== SUPPLIED DATA ==

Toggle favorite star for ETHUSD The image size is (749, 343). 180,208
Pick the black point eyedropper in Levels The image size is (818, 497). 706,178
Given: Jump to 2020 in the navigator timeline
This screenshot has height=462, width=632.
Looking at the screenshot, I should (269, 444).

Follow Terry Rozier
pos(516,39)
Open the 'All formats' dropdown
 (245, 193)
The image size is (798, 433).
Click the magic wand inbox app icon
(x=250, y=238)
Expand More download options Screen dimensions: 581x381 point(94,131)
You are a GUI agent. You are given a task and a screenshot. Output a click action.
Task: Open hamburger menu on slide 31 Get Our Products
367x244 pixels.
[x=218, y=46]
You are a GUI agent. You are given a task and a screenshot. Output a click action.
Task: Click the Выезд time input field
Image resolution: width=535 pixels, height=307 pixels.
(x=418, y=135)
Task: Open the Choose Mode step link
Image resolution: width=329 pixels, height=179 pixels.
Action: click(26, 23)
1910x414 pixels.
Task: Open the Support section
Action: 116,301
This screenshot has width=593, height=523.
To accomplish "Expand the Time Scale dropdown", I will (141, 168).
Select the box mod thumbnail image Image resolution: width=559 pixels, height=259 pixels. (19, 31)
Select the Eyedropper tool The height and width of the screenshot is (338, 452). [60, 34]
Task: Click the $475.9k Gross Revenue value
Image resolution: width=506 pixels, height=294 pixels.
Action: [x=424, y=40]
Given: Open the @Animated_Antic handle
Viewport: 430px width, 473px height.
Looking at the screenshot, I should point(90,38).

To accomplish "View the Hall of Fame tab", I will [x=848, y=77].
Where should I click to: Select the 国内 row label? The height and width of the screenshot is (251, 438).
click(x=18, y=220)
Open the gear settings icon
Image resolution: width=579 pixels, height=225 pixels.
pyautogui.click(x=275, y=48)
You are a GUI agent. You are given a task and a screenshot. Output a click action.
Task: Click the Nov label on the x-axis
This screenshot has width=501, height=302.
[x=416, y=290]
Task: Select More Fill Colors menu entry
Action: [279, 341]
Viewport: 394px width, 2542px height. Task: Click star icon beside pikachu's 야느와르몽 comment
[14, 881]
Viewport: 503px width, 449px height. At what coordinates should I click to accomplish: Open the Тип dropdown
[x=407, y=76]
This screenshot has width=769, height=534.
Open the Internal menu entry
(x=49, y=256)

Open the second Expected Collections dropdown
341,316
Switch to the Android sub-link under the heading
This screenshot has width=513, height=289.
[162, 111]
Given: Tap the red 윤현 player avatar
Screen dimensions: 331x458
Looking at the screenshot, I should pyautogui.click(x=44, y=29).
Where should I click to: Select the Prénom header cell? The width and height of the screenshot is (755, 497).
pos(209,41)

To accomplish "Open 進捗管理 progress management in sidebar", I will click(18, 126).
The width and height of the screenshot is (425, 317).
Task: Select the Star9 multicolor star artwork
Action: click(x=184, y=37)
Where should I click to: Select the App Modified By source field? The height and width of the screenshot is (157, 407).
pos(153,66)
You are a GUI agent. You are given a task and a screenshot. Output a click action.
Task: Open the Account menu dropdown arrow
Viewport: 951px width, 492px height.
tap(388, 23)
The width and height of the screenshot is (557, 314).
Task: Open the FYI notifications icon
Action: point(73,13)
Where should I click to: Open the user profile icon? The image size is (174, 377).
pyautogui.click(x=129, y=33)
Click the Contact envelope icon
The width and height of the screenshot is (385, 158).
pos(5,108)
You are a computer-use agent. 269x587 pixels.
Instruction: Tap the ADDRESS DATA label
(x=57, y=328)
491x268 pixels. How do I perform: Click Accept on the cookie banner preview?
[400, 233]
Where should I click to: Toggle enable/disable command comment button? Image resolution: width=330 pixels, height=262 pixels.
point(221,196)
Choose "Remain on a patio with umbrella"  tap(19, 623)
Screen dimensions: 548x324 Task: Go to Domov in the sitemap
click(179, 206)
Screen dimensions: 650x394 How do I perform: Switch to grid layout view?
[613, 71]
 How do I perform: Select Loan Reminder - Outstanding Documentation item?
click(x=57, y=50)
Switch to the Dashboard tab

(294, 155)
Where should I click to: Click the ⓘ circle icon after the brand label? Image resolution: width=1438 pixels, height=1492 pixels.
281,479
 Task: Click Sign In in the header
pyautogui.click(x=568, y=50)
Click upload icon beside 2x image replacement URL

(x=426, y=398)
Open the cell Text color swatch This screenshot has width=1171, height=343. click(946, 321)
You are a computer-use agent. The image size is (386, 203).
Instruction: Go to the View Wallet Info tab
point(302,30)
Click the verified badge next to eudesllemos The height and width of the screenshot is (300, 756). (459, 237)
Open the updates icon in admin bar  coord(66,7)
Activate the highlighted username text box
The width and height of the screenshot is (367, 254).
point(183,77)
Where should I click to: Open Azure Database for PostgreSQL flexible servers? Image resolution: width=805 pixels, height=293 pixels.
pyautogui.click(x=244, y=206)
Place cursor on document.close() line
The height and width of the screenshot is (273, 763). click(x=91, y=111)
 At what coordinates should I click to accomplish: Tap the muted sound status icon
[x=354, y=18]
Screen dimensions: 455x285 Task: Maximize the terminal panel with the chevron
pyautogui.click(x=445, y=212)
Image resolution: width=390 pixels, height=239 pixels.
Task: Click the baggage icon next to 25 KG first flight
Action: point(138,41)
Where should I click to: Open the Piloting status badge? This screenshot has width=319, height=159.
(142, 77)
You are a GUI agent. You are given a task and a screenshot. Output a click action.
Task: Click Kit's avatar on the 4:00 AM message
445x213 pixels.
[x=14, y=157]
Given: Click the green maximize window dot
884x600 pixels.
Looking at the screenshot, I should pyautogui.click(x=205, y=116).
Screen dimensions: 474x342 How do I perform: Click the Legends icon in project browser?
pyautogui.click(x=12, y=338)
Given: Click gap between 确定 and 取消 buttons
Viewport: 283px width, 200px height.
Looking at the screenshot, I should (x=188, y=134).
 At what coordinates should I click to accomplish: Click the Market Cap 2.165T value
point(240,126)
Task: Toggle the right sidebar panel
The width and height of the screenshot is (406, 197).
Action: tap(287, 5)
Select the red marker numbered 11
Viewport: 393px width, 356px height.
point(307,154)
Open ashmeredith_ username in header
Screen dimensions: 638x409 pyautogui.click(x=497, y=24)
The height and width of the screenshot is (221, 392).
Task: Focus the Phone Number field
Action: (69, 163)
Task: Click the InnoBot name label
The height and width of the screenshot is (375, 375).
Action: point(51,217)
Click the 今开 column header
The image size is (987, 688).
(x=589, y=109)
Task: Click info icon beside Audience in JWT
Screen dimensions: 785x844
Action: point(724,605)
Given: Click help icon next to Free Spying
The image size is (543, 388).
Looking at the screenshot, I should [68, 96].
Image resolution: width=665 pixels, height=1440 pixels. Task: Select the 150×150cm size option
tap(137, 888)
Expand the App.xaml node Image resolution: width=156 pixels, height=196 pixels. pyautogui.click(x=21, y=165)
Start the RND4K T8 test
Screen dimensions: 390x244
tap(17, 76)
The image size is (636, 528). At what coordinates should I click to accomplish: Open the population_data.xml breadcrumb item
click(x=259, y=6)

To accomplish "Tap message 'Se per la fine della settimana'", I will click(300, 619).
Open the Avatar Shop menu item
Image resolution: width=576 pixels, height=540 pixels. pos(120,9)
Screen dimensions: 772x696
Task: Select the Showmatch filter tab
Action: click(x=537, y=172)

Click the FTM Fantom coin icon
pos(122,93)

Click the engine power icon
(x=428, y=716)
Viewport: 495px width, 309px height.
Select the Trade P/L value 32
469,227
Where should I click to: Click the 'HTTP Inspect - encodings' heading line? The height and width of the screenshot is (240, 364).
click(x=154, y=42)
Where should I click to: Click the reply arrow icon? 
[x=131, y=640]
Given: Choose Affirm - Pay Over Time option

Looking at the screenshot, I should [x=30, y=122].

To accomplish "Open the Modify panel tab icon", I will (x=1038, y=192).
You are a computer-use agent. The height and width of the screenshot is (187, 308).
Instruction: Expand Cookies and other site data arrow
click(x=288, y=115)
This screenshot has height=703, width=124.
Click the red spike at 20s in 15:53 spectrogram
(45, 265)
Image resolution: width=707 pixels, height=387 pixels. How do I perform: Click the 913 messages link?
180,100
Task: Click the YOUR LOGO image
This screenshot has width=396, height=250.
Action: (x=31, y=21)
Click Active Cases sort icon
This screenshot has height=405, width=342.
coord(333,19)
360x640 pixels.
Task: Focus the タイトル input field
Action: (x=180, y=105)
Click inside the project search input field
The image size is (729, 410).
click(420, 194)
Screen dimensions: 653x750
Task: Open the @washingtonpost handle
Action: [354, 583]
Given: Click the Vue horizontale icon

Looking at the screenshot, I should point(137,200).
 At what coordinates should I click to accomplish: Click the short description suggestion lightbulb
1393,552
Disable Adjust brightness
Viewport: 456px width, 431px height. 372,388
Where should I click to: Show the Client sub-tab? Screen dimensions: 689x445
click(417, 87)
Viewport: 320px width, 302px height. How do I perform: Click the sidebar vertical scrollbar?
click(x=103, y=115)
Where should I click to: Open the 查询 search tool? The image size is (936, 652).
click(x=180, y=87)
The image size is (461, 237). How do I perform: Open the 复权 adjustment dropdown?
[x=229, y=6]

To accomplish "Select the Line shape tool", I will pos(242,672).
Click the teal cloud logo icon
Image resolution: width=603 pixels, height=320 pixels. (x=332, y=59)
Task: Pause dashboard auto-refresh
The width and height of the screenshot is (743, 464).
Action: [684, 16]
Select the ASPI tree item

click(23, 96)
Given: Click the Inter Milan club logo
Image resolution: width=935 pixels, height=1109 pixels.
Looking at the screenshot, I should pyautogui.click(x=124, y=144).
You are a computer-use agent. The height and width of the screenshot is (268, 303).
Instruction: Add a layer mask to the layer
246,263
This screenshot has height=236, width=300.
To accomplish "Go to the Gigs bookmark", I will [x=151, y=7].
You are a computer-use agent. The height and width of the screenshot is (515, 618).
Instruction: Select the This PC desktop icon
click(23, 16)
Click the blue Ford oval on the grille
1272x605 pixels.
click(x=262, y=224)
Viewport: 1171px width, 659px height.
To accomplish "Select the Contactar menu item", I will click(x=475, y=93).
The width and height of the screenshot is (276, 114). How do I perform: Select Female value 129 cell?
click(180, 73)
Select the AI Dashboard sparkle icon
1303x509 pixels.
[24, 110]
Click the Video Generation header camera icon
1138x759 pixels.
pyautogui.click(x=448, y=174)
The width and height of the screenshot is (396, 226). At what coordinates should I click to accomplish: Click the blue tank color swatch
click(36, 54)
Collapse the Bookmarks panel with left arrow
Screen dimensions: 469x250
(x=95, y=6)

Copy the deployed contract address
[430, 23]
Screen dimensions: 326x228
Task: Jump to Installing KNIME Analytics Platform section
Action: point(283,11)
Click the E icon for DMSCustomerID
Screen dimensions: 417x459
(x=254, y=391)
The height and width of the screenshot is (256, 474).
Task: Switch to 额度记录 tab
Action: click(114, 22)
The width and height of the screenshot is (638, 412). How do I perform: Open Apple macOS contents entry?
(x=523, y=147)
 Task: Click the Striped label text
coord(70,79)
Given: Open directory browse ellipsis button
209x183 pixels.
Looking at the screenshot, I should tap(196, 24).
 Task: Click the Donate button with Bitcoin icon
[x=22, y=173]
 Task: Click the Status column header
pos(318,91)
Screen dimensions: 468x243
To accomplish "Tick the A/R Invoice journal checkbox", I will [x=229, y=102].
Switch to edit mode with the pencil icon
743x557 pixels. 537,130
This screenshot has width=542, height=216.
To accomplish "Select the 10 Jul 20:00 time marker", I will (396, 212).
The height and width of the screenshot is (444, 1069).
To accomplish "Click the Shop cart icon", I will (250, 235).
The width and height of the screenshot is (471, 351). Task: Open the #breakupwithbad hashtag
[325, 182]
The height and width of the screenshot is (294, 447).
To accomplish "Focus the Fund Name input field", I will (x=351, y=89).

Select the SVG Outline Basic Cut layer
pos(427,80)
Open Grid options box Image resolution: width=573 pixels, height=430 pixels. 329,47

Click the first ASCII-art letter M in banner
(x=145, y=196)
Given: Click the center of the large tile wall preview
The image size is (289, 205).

== TASK STATEMENT ==
Each line from the one that contains "The width and height of the screenshot is (471, 351)." through the end of the records must be repeated exactly. No other line belongs in the answer.

== EXPECTED ANSWER ==
The width and height of the screenshot is (471, 351). Task: Open the #breakupwithbad hashtag
[325, 182]
The height and width of the screenshot is (294, 447).
To accomplish "Focus the Fund Name input field", I will (x=351, y=89).

Select the SVG Outline Basic Cut layer
pos(427,80)
Open Grid options box Image resolution: width=573 pixels, height=430 pixels. 329,47

Click the first ASCII-art letter M in banner
(x=145, y=196)
Given: Click the center of the large tile wall preview
The image size is (289, 205).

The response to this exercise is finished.